## PARTS OF THE EXERCISE
a: According to the article on managing open-source projects, which two words don't get much play in Linux development projects?
b: Please extract the passage of the article on managing open-source projects between "--Princess Irulan, from" and "at the beginning.", inclusive, copying it word for word.

## SOURCE EXCERPT
-------------------------
Oct 31, 2000, 11:23 UTC
Managing Projects the Open Source Way
Oct 31, 2000, 11:23 UTC
(20 Talkback[s]) (1059 reads)
(Other stories by
Monty R. Manley
Begin at the Beginning
"A beginning is a very delicate time."
--Princess Irulan, from Frank Herbert's Dune
There are two words which don't get much play in Linux development projects:
Requirements and Design. Not surprisingly, it is the lack of these two things
which causes most of the problems in open-source software. Too many developers
in the Linux space start programming before they have a good idea of what their
project functions and capabilities are. In other words, they start in the
middle, not at the beginning.
An overwhelming tendency in the Linux world is to focus on the act of
programming as the sine qua non of the development process. The discussion is
always about the code: how to write it, how to maintain it, when to release it,
toolkits to build on, languages to use. The various discussions almost never
turn on issues like top-level design, user requirements, and life-cycle
There is an unspoken but clear belief among many in the Linux development
community that OSS development is fundamentally different than closed-source or
commercial software development. There is a feeling that the rules are
different, that Linux is somehow exempted from traditional development
pitfalls. This is obviously not true, and it has led to an increasing spate of
problems in Linux and other free OSes.
-------------------------
## DATA LISTING
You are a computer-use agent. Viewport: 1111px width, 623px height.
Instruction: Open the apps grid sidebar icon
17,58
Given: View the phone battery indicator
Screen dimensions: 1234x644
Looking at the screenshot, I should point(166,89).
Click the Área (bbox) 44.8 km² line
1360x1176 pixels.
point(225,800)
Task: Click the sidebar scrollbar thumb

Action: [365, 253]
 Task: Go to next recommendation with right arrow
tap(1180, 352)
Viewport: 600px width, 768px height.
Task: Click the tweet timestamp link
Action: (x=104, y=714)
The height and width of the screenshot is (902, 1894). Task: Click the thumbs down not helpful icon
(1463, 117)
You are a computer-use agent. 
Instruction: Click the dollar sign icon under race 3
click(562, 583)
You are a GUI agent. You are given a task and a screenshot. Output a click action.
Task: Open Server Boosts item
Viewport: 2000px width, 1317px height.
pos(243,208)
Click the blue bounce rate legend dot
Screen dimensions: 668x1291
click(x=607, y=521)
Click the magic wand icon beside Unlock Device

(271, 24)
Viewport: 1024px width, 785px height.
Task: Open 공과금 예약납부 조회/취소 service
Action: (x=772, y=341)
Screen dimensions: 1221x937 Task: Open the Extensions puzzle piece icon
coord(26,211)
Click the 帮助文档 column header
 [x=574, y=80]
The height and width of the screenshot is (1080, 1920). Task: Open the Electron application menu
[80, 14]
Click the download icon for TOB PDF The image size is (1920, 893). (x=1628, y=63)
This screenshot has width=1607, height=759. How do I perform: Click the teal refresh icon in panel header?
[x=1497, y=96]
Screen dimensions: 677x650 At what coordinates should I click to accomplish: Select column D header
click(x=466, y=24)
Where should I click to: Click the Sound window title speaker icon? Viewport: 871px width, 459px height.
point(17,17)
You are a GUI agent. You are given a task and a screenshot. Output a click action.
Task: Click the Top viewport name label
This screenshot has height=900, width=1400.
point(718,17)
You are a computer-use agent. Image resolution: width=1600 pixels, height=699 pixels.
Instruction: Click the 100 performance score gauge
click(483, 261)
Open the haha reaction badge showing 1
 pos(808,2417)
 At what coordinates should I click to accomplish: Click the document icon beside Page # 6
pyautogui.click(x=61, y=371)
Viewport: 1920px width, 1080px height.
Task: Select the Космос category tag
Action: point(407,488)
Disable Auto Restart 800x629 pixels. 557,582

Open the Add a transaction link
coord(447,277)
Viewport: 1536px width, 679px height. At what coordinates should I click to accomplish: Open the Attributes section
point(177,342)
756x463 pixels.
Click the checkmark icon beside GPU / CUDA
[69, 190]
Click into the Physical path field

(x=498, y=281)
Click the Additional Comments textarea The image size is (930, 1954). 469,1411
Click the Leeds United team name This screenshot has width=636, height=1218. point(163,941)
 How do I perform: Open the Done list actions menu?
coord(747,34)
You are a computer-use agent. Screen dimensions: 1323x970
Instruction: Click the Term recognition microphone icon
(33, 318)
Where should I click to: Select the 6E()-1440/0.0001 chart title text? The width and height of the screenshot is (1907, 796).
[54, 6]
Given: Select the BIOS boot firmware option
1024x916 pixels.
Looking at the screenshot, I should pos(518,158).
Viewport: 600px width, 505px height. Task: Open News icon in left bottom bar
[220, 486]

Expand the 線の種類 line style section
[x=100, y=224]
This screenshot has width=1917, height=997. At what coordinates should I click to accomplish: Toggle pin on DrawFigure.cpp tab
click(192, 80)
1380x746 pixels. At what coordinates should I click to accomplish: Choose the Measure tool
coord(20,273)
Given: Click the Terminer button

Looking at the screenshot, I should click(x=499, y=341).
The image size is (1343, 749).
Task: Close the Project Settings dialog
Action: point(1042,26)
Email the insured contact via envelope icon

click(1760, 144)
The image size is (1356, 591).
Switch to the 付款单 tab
-------------------------
## SOLUTION LIST
a: Requirements and Design.

b:
--Princess Irulan, from Frank Herbert's Dune
There are two words which don't get much play in Linux development projects:
Requirements and Design. Not surprisingly, it is the lack of these two things
which causes most of the problems in open-source software. Too many developers
in the Linux space start programming before they have a good idea of what their
project functions and capabilities are. In other words, they start in the
middle, not at the beginning.